[Lines of data]
+--
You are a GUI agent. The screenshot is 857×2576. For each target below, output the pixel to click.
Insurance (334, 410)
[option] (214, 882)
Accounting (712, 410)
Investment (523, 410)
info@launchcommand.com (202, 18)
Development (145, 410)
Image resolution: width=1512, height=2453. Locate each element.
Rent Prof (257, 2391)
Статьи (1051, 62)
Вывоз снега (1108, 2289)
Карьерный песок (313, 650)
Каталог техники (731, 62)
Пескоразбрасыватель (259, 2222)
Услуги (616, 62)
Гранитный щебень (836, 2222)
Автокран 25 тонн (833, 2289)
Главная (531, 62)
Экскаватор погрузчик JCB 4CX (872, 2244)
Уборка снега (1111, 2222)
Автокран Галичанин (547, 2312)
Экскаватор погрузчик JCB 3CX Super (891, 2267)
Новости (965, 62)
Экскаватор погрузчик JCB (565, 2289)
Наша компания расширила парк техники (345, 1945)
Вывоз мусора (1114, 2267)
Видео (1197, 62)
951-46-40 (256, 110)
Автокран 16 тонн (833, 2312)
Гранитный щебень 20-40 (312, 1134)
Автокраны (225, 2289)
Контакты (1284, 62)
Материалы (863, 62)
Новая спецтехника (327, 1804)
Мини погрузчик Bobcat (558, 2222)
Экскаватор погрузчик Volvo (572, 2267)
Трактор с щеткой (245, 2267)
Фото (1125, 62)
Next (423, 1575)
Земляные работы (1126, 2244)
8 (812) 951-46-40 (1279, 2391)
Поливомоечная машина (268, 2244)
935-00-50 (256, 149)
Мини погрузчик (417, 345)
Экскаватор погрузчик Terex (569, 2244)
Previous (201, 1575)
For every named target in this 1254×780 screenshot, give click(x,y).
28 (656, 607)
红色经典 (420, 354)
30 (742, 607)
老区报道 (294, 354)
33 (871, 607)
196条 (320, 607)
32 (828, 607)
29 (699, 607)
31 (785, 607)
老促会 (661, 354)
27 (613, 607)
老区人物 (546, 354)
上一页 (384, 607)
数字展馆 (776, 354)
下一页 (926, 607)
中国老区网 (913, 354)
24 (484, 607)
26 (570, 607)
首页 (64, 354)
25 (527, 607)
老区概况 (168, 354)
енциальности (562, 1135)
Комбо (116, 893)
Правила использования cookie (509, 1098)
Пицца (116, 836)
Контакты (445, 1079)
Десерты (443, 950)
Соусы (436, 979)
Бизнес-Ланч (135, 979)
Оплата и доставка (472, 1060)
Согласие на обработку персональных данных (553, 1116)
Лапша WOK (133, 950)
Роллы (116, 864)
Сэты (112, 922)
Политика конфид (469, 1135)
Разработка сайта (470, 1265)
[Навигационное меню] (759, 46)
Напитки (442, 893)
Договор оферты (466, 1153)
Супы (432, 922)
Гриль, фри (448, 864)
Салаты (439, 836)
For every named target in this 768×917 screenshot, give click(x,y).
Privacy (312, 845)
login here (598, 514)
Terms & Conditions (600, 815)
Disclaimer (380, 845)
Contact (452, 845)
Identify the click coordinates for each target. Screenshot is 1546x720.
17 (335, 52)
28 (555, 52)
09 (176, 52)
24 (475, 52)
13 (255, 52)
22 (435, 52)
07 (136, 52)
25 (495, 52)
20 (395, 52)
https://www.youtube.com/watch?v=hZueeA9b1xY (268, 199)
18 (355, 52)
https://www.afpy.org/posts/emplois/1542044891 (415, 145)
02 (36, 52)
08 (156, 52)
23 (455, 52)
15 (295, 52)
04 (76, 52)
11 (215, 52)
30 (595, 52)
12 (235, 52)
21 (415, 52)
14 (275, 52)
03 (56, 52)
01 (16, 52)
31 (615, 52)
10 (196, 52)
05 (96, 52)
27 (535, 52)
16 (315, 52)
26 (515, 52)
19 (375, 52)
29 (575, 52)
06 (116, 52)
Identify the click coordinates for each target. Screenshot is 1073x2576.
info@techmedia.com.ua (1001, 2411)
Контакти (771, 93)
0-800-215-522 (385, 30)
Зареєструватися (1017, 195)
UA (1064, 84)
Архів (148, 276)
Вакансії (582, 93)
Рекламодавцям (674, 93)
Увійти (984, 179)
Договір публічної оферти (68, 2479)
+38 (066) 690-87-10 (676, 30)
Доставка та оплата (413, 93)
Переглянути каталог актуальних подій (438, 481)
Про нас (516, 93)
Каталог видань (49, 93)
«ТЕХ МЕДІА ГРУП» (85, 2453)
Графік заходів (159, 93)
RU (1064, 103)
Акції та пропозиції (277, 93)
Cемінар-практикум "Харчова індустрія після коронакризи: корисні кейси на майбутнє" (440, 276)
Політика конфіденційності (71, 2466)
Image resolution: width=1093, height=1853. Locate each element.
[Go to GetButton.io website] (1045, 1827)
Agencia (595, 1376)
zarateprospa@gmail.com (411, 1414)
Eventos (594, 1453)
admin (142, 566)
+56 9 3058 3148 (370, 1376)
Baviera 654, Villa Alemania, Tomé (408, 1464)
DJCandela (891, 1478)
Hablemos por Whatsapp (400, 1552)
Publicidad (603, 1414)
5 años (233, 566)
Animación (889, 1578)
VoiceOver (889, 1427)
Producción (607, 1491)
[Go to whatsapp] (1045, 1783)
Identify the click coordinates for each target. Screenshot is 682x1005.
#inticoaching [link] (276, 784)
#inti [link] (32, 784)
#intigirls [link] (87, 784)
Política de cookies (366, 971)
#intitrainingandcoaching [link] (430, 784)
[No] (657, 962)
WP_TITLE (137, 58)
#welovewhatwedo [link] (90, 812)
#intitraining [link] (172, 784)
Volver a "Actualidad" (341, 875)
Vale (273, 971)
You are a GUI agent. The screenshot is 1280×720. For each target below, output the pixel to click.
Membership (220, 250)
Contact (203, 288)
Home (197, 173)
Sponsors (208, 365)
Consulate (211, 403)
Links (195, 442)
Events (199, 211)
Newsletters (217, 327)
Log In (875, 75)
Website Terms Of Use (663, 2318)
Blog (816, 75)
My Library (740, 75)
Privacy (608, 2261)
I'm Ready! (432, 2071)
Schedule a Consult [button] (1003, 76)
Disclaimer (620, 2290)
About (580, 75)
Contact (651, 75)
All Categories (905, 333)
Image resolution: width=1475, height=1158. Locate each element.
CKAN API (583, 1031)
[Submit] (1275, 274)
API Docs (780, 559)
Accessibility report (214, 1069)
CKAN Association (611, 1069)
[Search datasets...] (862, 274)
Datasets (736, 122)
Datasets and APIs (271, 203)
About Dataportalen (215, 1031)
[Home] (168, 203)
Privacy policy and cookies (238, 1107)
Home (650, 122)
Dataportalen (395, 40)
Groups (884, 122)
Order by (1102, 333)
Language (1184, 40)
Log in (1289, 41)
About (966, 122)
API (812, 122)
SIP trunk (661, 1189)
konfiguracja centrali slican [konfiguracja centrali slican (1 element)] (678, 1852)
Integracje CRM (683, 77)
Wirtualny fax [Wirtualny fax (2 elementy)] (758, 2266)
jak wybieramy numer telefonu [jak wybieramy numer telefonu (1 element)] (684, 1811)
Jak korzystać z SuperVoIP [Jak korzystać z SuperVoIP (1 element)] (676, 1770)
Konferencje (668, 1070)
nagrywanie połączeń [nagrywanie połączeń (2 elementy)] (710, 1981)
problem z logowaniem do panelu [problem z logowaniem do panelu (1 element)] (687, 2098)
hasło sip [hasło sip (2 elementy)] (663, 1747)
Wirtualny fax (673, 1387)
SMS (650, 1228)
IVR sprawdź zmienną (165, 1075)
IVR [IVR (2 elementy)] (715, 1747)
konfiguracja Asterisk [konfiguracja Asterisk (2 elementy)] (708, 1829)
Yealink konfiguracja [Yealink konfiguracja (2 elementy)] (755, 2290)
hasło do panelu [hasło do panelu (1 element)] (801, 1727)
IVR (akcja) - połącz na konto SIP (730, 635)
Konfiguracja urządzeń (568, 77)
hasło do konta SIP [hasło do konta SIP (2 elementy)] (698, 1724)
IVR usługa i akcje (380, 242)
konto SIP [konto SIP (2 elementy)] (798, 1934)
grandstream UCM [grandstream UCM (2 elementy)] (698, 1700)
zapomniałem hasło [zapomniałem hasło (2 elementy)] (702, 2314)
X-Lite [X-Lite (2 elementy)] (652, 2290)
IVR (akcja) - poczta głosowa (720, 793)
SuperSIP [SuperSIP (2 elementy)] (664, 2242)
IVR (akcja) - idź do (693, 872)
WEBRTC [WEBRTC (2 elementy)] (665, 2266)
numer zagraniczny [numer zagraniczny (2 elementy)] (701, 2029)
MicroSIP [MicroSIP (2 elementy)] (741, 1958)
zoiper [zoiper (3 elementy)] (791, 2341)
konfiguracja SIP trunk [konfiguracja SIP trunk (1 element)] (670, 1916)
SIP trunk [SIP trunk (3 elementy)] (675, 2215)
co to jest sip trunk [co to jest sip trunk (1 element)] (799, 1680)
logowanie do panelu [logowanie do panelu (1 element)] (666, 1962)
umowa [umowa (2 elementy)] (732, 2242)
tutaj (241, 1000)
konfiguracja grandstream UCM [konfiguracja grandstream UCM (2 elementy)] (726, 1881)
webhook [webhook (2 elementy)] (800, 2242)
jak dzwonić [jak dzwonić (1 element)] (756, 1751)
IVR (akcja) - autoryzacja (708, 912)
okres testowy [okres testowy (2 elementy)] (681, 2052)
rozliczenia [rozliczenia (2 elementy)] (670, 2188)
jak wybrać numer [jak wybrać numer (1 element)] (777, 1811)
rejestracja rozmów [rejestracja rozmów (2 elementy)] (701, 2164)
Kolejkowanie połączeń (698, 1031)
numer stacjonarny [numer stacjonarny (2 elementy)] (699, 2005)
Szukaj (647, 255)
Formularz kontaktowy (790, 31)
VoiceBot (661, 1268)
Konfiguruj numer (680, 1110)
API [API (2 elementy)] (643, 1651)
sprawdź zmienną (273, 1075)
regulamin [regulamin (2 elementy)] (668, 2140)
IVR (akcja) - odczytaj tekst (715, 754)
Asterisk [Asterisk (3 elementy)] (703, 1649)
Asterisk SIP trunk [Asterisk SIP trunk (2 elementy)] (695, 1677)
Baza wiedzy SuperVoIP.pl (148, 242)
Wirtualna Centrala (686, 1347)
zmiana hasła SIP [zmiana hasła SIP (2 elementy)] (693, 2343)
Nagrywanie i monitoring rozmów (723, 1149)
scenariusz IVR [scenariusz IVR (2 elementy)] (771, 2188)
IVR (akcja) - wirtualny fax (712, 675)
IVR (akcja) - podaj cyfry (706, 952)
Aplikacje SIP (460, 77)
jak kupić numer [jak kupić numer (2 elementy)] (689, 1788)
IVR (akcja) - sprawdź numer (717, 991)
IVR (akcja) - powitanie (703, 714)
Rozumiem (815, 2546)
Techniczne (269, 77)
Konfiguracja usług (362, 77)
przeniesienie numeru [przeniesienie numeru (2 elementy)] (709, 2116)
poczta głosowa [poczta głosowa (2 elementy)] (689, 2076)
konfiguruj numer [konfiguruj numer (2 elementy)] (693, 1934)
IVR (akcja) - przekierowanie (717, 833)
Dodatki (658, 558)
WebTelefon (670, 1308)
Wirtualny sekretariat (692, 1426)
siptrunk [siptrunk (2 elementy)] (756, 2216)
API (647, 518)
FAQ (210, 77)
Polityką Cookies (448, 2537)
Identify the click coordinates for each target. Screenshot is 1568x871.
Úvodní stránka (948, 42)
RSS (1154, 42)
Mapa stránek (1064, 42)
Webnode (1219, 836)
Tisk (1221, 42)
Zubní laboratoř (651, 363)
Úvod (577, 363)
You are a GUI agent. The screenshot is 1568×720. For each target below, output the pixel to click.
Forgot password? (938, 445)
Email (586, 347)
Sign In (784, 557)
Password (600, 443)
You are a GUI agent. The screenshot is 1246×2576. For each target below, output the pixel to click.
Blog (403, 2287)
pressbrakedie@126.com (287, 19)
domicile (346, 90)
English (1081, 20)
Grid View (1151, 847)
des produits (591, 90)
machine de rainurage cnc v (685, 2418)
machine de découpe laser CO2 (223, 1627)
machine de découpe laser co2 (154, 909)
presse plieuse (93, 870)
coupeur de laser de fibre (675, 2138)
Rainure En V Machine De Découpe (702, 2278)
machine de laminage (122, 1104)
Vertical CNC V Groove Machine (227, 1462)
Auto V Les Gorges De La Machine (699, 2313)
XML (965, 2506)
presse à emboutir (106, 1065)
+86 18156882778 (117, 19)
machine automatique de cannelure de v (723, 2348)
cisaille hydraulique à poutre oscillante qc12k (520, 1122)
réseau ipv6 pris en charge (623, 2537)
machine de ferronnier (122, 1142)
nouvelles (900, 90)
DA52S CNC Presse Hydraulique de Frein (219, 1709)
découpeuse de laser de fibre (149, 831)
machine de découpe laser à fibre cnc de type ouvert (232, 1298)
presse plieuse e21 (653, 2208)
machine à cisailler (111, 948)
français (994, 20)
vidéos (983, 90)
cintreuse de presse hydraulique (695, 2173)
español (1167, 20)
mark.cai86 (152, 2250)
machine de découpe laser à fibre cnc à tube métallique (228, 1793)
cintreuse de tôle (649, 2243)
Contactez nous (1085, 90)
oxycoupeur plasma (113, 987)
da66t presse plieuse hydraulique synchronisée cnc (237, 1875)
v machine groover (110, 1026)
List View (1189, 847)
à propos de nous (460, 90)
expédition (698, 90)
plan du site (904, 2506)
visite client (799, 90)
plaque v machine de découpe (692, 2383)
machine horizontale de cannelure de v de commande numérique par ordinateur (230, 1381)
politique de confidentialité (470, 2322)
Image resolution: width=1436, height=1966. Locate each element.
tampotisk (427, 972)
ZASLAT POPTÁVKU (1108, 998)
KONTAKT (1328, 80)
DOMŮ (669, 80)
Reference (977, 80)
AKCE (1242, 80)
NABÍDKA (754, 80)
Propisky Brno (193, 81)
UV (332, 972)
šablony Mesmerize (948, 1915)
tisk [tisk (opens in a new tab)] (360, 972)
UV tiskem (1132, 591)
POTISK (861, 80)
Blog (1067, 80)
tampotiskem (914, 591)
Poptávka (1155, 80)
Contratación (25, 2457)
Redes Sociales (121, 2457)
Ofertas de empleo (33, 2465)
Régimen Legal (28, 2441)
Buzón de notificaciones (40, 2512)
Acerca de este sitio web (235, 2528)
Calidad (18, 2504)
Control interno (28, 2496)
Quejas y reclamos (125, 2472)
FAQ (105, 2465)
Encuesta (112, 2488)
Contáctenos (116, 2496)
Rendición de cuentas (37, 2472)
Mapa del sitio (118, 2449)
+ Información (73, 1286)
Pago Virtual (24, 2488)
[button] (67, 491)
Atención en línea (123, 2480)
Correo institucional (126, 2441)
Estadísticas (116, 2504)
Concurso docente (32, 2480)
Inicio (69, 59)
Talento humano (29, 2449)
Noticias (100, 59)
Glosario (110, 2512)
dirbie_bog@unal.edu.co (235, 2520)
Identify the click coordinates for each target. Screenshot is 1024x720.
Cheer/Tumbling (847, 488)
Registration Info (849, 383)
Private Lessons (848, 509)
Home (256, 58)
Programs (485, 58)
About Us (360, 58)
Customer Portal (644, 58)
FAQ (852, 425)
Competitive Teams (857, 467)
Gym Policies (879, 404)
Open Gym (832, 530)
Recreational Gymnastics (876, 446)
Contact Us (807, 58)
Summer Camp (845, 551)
+--
What you have to do: Rewrite the listing from the line with "IVR (akcja) - idź do (693, 872)" through the line with "zoiper [zoiper (3 elementy)] (791, 2341)", putting "pozycje" wherever "elementy" appears and keeping everything else the same.

Answer in full:
IVR (akcja) - idź do (693, 872)
WEBRTC [WEBRTC (2 pozycje)] (665, 2266)
numer zagraniczny [numer zagraniczny (2 pozycje)] (701, 2029)
MicroSIP [MicroSIP (2 pozycje)] (741, 1958)
zoiper [zoiper (3 pozycje)] (791, 2341)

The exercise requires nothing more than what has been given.